District No. 10 was created to finance needed infrastructure that supports the Cabela’s retail store. The 981-acre district was created June 15, 2004, and will terminate on Dec. 31, 2025.
“While it’s reasonable to expect that some type of development might have occurred, these two projects would not have occurred but for the support of tax increment financing,” said Andrea Duffie, communications coordinator with Fort Worth’s economic development department.
While the city of Roanoke has not yet used these districts, Keller used one to develop its Town Center project and is using a second one to incentivize development in 795 acres of property stretching along US 377.
The framework
When a district is created, the total value of existing real property inside it is identified as its base value. As the district begins to see investment and new development, that value begins to incrementally rise. The tax on the portion that rises is set aside to help finance public improvements within the district. They do not increase taxes on residents or businesses within its borders.
When a district is terminated, the new tax base will include the tax increment and be available to all applicable taxing entities.
While Fort Worth council member Alan Blaylock said he is aware of concerns about these districts leading to uneven growth, he said it ultimately comes down to how they’re used.
“There should be clear and strong economic value to any proposal that might consider utilizing tax increment financing,” Blaylock said.
Duffie said the Fort Worth districts were “pivotal in financing key project costs and infrastructure.”
Zooming out
Fort Worth’s tax increment financing district 2022-23 annual report states when district No. 2 was created in 1996, it was valued at just over $5 million. The value increased to just shy of $150 million by November 2023—a 30-fold increase. District No. 10’s value was worth approximately $16 million in June 2004 when it was created. By November 2023, that value rose to just over $140 million—almost nine times its original value.

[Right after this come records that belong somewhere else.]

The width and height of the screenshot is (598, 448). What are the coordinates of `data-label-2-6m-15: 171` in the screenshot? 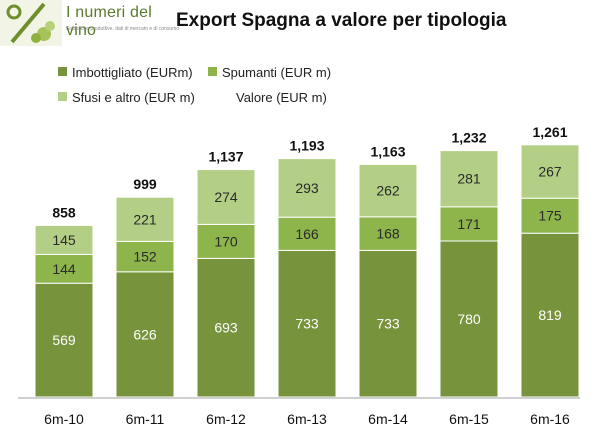 It's located at (469, 224).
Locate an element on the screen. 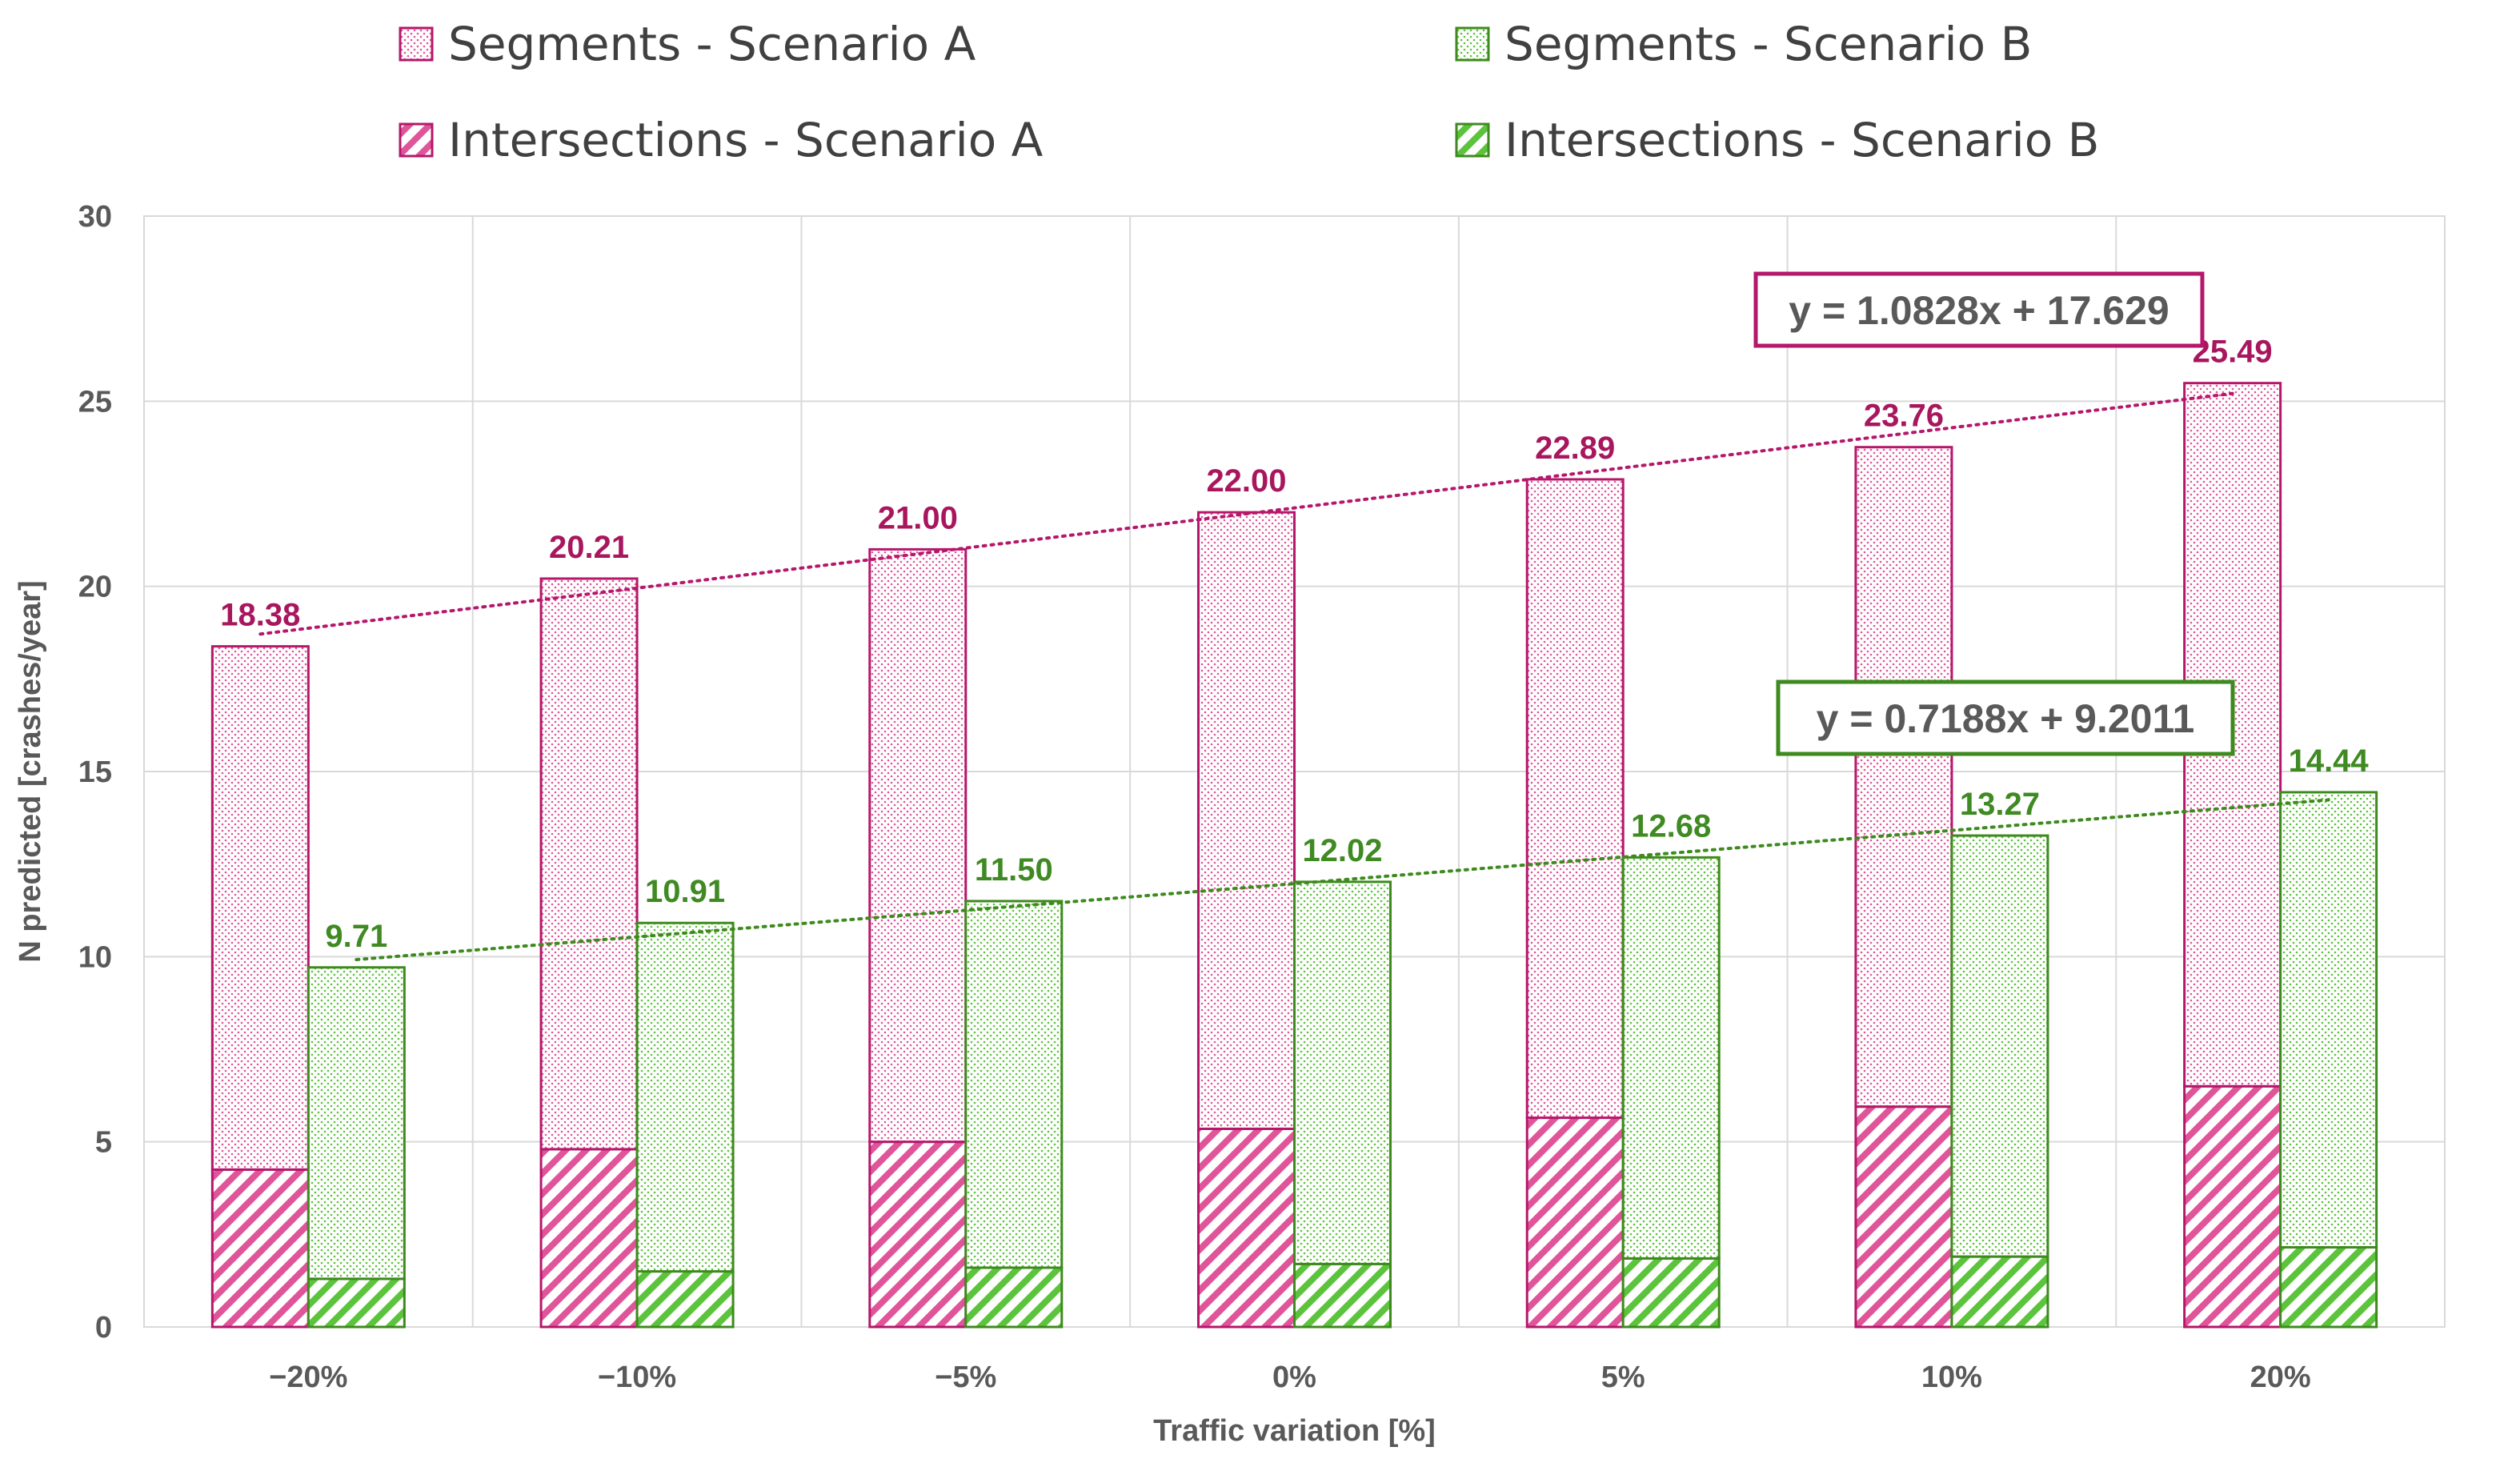 Image resolution: width=2520 pixels, height=1475 pixels. legend-item: Segments - Scenario B is located at coordinates (1744, 44).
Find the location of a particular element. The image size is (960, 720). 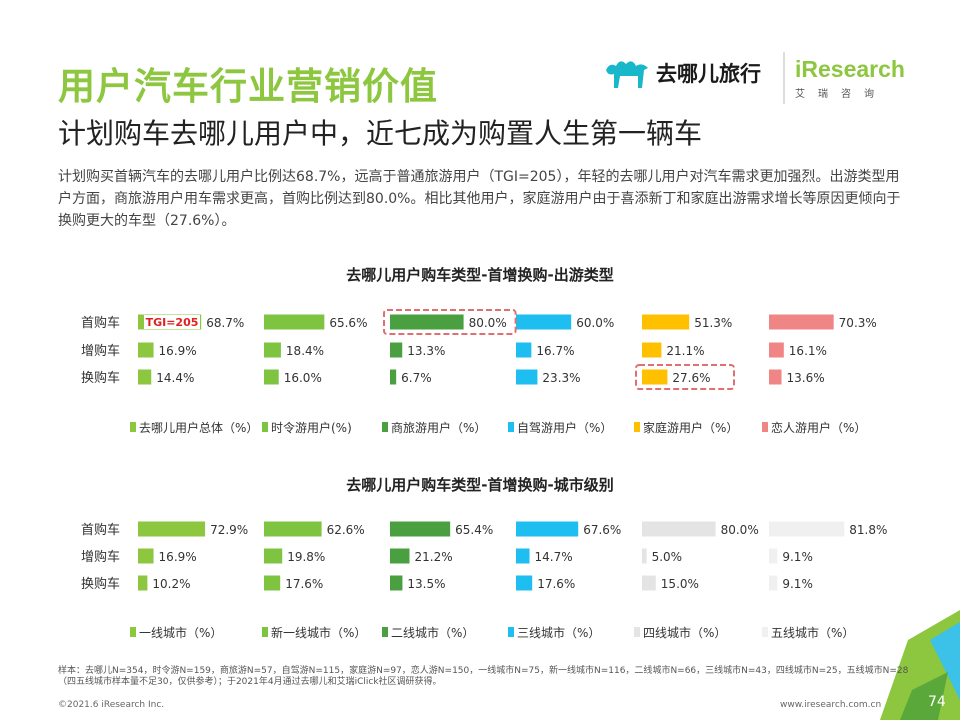

data-label: 16.1% is located at coordinates (808, 351).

Keller’s latest tax increment financing district was created in April 2021. It aims to fund projects along US 377 and will have roughly collected $365,000 at the end of fiscal year 2023-24, which is better than expected, officials said.
The impact
Keller documents state the taxable value added to the US 377 district could reach $430 million by its termination in 2051. Council is expected to have its next discussion about the district later this summer and may decide to pursue its first project at that time as part of the upcoming fiscal year, said Rachel Reynolds, Keller’s communication and public engagement manager.
Duffie said it’s important to note that specific districts are designed to accomplish different goals for different cities.
“In the case of both TIF No. 2 and TIF No. 10, those were set up to finance individual developments—which occurred during the early years of the TIF—so it’s not unusual for their values to level off after the development is complete,” Duffie said.